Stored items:
+++

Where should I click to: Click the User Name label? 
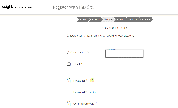80,53
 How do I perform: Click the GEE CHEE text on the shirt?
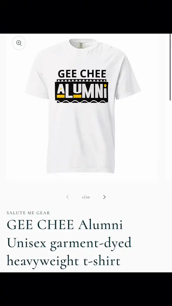(82, 74)
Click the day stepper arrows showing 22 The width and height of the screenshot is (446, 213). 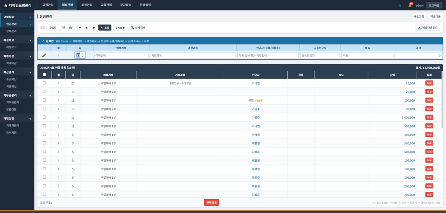(83, 55)
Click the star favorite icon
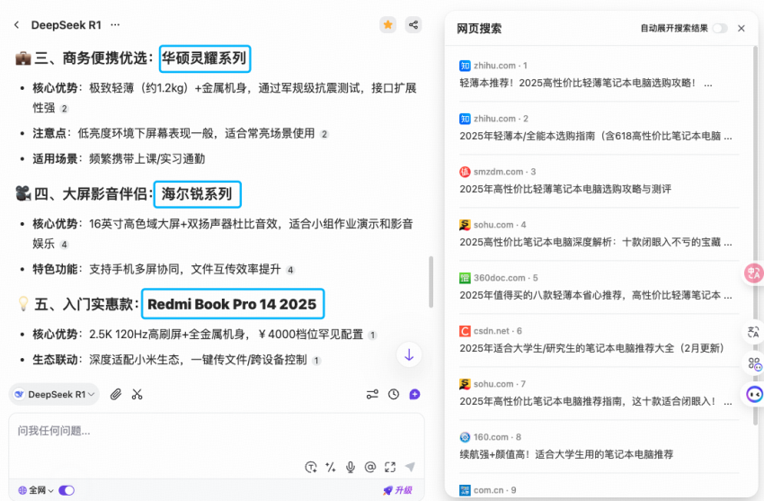The height and width of the screenshot is (501, 764). [387, 25]
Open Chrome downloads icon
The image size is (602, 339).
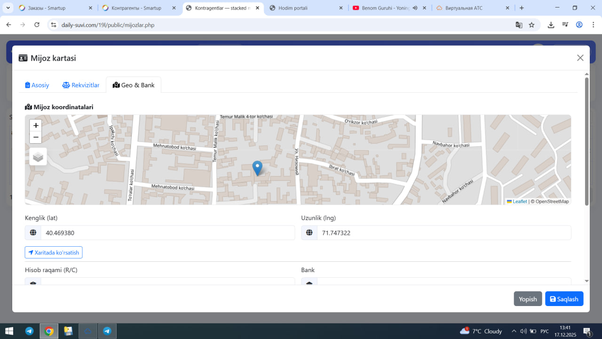(x=551, y=25)
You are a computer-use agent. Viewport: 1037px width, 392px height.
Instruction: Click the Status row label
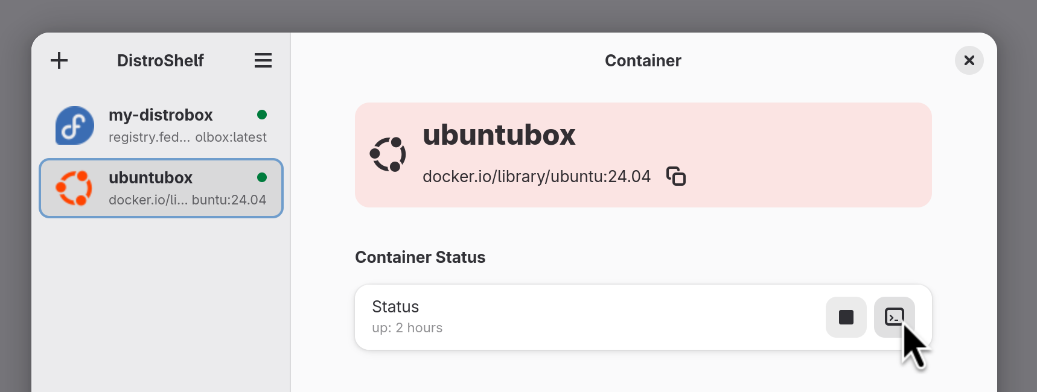395,307
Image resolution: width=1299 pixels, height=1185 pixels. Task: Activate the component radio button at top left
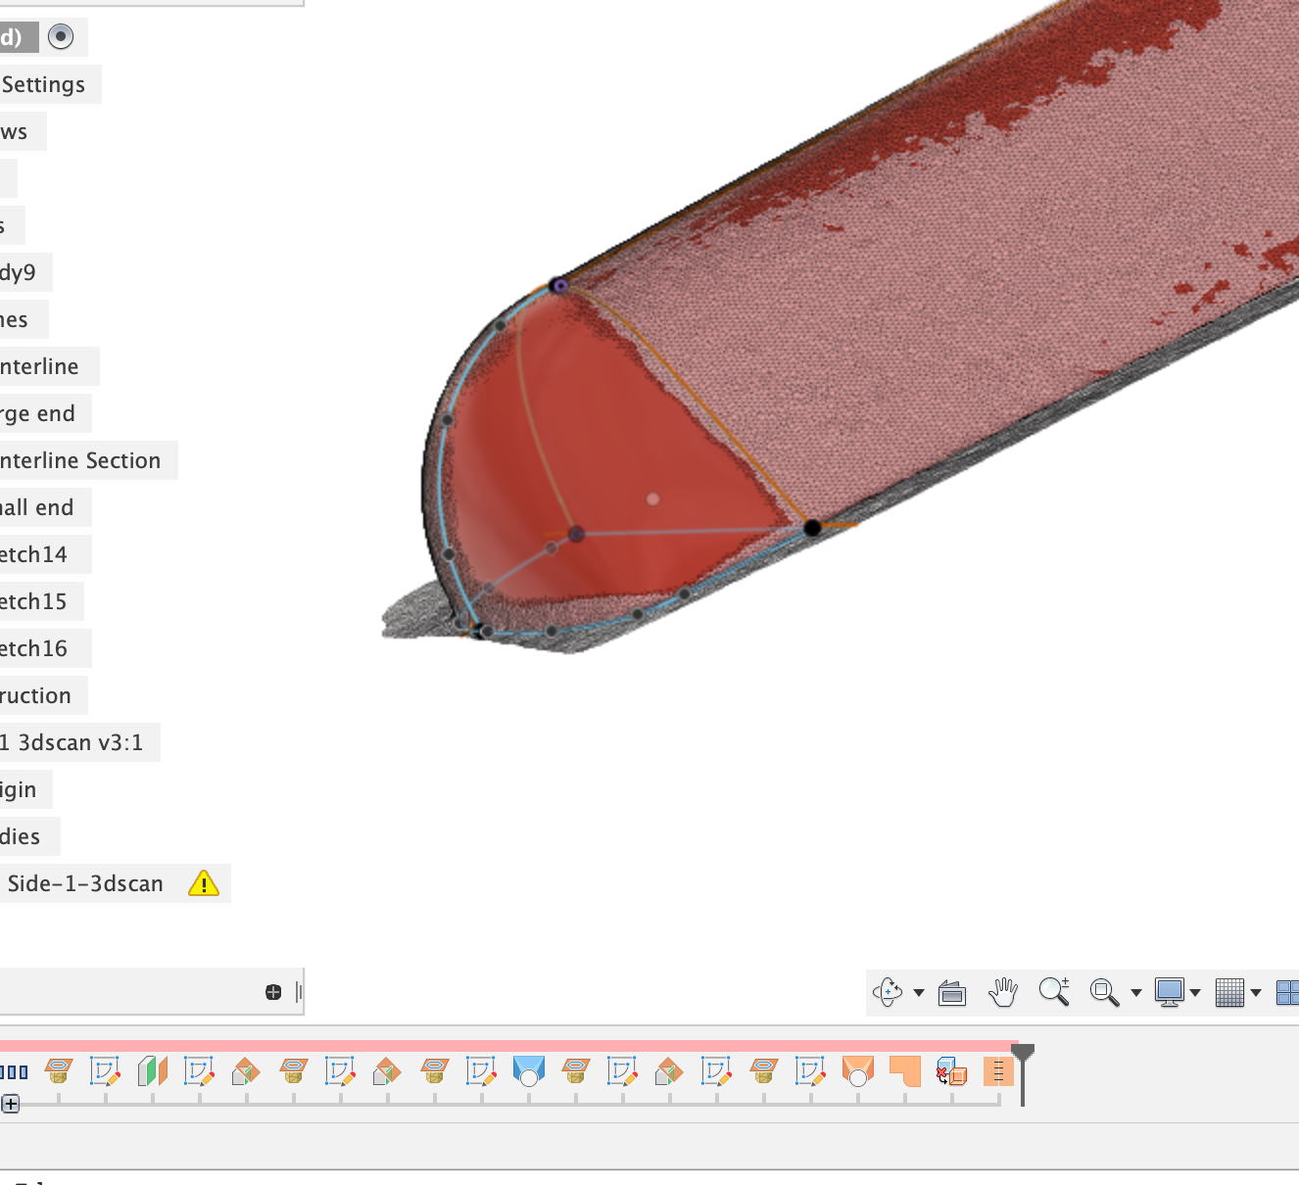[62, 36]
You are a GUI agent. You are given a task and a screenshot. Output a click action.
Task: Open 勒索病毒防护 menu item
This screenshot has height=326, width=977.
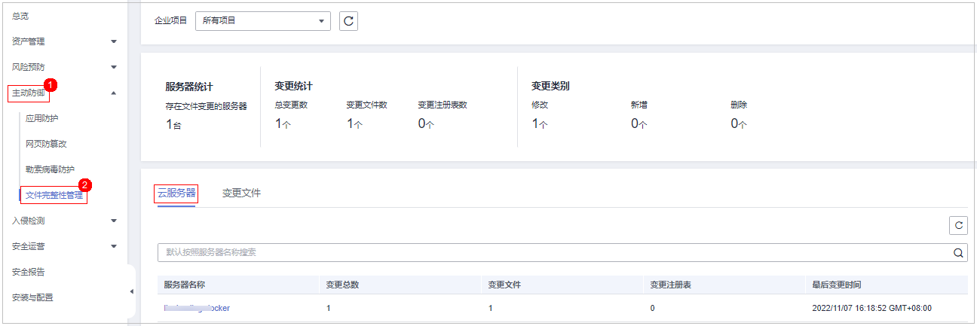[50, 169]
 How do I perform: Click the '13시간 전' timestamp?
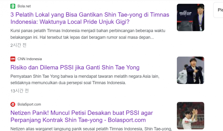coord(20,91)
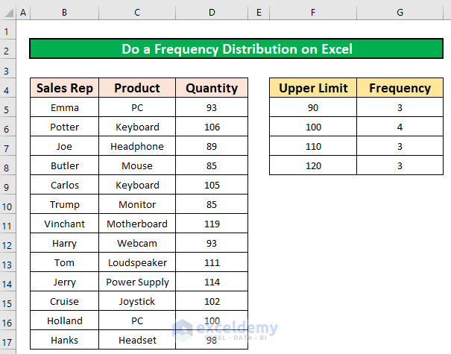
Task: Click the Sales Rep header cell
Action: tap(65, 88)
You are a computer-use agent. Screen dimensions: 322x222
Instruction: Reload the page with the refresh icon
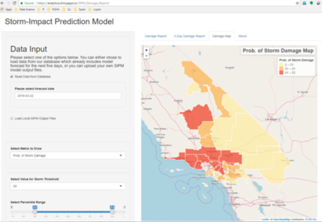click(14, 3)
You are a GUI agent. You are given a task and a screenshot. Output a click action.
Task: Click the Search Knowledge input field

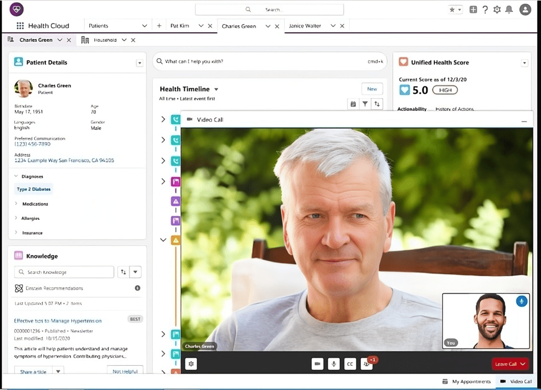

+++

§ WHAT IS NEEDED
Reproduce word for word the lines from the one containing "Click the star favorite icon" through the end of the data, both ends kept. Drop the pictures.

§ RESULT BELOW
Click the star favorite icon
The height and width of the screenshot is (501, 764). [387, 25]
Open Chrome downloads icon
The image size is (602, 339).
(x=551, y=25)
You are a computer-use agent. Viewport: 1037px width, 392px height.
Instruction: Click the Status row label
395,307
Image resolution: width=1299 pixels, height=1185 pixels. Task: Activate the component radio button at top left
[62, 36]
You are a GUI agent. You are given a task and a screenshot. Output a click action.
Task: Open 勒索病毒防护 menu item
This screenshot has height=326, width=977.
[50, 169]
 How do I perform: Click the '13시간 전' timestamp?
coord(20,91)
Task: Click the Sales Rep header cell
Action: tap(65, 88)
You are a computer-use agent. Screen dimensions: 322x222
Instruction: Reload the page with the refresh icon
click(14, 3)
You are a GUI agent. You are given a task and a screenshot. Output a click action.
Task: Click the Search Knowledge input field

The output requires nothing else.